BEGIN Available records

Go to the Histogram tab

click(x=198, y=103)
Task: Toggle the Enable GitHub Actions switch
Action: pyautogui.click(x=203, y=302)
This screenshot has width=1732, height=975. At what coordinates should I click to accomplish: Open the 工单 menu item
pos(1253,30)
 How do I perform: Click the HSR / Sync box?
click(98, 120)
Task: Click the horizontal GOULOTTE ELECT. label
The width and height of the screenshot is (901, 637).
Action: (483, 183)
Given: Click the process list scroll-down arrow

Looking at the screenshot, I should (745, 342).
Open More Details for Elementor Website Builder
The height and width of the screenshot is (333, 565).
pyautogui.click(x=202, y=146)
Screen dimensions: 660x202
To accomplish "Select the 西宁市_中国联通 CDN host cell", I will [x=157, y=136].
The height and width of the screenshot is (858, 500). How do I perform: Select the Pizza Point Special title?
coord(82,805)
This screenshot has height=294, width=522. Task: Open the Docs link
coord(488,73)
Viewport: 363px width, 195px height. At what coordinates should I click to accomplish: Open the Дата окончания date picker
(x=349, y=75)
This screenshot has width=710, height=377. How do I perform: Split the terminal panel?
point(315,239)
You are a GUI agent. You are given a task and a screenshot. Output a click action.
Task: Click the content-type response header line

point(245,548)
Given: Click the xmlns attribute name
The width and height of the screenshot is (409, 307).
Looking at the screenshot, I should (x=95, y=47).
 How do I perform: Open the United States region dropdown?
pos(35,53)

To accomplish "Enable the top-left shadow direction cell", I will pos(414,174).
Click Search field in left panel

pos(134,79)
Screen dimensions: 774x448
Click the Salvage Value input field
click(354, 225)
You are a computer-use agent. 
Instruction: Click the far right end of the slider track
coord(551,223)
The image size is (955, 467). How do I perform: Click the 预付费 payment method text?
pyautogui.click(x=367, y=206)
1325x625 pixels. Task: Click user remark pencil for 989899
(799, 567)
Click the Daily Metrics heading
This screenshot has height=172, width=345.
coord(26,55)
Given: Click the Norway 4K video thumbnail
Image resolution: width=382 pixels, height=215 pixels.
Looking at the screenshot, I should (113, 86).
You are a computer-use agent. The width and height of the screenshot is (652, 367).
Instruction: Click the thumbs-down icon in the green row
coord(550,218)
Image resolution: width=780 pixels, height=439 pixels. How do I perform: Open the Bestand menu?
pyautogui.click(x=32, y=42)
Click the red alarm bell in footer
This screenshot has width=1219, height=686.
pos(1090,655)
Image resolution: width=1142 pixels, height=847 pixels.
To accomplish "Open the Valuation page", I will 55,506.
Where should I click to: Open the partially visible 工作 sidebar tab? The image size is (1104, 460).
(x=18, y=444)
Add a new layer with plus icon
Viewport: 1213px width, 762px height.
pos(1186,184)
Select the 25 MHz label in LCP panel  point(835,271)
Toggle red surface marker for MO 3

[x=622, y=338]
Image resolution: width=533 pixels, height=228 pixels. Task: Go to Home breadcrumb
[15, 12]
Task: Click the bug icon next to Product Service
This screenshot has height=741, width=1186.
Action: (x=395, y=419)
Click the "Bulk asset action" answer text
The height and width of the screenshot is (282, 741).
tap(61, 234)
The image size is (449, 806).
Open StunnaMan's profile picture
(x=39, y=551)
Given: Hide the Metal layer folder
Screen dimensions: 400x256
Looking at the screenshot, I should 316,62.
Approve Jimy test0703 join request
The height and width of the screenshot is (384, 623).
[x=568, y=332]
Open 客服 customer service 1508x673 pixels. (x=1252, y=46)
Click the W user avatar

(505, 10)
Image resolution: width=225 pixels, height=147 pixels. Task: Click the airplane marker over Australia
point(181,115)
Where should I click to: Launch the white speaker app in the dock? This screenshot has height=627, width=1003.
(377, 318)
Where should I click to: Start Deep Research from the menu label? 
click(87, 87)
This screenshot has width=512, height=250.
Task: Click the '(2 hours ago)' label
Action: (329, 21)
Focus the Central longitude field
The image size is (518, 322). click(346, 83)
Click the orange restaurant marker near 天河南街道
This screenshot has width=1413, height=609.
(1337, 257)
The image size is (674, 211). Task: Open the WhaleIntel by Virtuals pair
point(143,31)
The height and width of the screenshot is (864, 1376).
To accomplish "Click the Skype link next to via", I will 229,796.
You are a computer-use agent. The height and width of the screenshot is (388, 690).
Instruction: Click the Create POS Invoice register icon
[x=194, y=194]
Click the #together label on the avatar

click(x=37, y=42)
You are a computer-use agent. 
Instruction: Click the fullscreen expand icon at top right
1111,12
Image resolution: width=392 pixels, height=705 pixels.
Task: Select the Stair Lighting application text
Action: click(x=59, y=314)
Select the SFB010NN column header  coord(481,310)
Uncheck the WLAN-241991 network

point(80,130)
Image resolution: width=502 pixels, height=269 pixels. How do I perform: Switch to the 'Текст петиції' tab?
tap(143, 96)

END Available records

* Your instructions *
Without altering a single word, reproduce the entries above.

* Written reply *
Go to the Histogram tab

click(x=198, y=103)
Task: Toggle the Enable GitHub Actions switch
Action: pyautogui.click(x=203, y=302)
This screenshot has width=1732, height=975. At what coordinates should I click to accomplish: Open the 工单 menu item
pos(1253,30)
 How do I perform: Click the HSR / Sync box?
click(98, 120)
Task: Click the horizontal GOULOTTE ELECT. label
The width and height of the screenshot is (901, 637).
Action: (483, 183)
Given: Click the process list scroll-down arrow

Looking at the screenshot, I should (745, 342).
Open More Details for Elementor Website Builder
The height and width of the screenshot is (333, 565).
pyautogui.click(x=202, y=146)
Screen dimensions: 660x202
To accomplish "Select the 西宁市_中国联通 CDN host cell", I will [x=157, y=136].
The height and width of the screenshot is (858, 500). How do I perform: Select the Pizza Point Special title?
coord(82,805)
This screenshot has height=294, width=522. Task: Open the Docs link
coord(488,73)
Viewport: 363px width, 195px height. At what coordinates should I click to accomplish: Open the Дата окончания date picker
(x=349, y=75)
This screenshot has width=710, height=377. How do I perform: Split the terminal panel?
point(315,239)
You are a GUI agent. You are given a task and a screenshot. Output a click action.
Task: Click the content-type response header line

point(245,548)
Given: Click the xmlns attribute name
The width and height of the screenshot is (409, 307).
Looking at the screenshot, I should (x=95, y=47).
 How do I perform: Open the United States region dropdown?
pos(35,53)

To accomplish "Enable the top-left shadow direction cell", I will pos(414,174).
Click Search field in left panel

pos(134,79)
Screen dimensions: 774x448
Click the Salvage Value input field
click(354, 225)
You are a computer-use agent. 
Instruction: Click the far right end of the slider track
coord(551,223)
The image size is (955, 467). How do I perform: Click the 预付费 payment method text?
pyautogui.click(x=367, y=206)
1325x625 pixels. Task: Click user remark pencil for 989899
(799, 567)
Click the Daily Metrics heading
This screenshot has height=172, width=345.
coord(26,55)
Given: Click the Norway 4K video thumbnail
Image resolution: width=382 pixels, height=215 pixels.
Looking at the screenshot, I should (113, 86).
You are a computer-use agent. The width and height of the screenshot is (652, 367).
Instruction: Click the thumbs-down icon in the green row
coord(550,218)
Image resolution: width=780 pixels, height=439 pixels. How do I perform: Open the Bestand menu?
pyautogui.click(x=32, y=42)
Click the red alarm bell in footer
This screenshot has width=1219, height=686.
pos(1090,655)
Image resolution: width=1142 pixels, height=847 pixels.
To accomplish "Open the Valuation page", I will 55,506.
Where should I click to: Open the partially visible 工作 sidebar tab? The image size is (1104, 460).
(x=18, y=444)
Add a new layer with plus icon
Viewport: 1213px width, 762px height.
pos(1186,184)
Select the 25 MHz label in LCP panel  point(835,271)
Toggle red surface marker for MO 3

[x=622, y=338]
Image resolution: width=533 pixels, height=228 pixels. Task: Go to Home breadcrumb
[15, 12]
Task: Click the bug icon next to Product Service
This screenshot has height=741, width=1186.
Action: (x=395, y=419)
Click the "Bulk asset action" answer text
The height and width of the screenshot is (282, 741).
tap(61, 234)
The image size is (449, 806).
Open StunnaMan's profile picture
(x=39, y=551)
Given: Hide the Metal layer folder
Screen dimensions: 400x256
Looking at the screenshot, I should 316,62.
Approve Jimy test0703 join request
The height and width of the screenshot is (384, 623).
[x=568, y=332]
Open 客服 customer service 1508x673 pixels. (x=1252, y=46)
Click the W user avatar

(505, 10)
Image resolution: width=225 pixels, height=147 pixels. Task: Click the airplane marker over Australia
point(181,115)
Where should I click to: Launch the white speaker app in the dock? This screenshot has height=627, width=1003.
(377, 318)
Where should I click to: Start Deep Research from the menu label? 
click(87, 87)
This screenshot has width=512, height=250.
Task: Click the '(2 hours ago)' label
Action: (329, 21)
Focus the Central longitude field
The image size is (518, 322). click(346, 83)
Click the orange restaurant marker near 天河南街道
This screenshot has width=1413, height=609.
(1337, 257)
The image size is (674, 211). Task: Open the WhaleIntel by Virtuals pair
point(143,31)
The height and width of the screenshot is (864, 1376).
To accomplish "Click the Skype link next to via", I will 229,796.
You are a computer-use agent. The height and width of the screenshot is (388, 690).
Instruction: Click the Create POS Invoice register icon
[x=194, y=194]
Click the #together label on the avatar

click(x=37, y=42)
You are a computer-use agent. 
Instruction: Click the fullscreen expand icon at top right
1111,12
Image resolution: width=392 pixels, height=705 pixels.
Task: Select the Stair Lighting application text
Action: click(x=59, y=314)
Select the SFB010NN column header  coord(481,310)
Uncheck the WLAN-241991 network

point(80,130)
Image resolution: width=502 pixels, height=269 pixels. How do I perform: Switch to the 'Текст петиції' tab?
tap(143, 96)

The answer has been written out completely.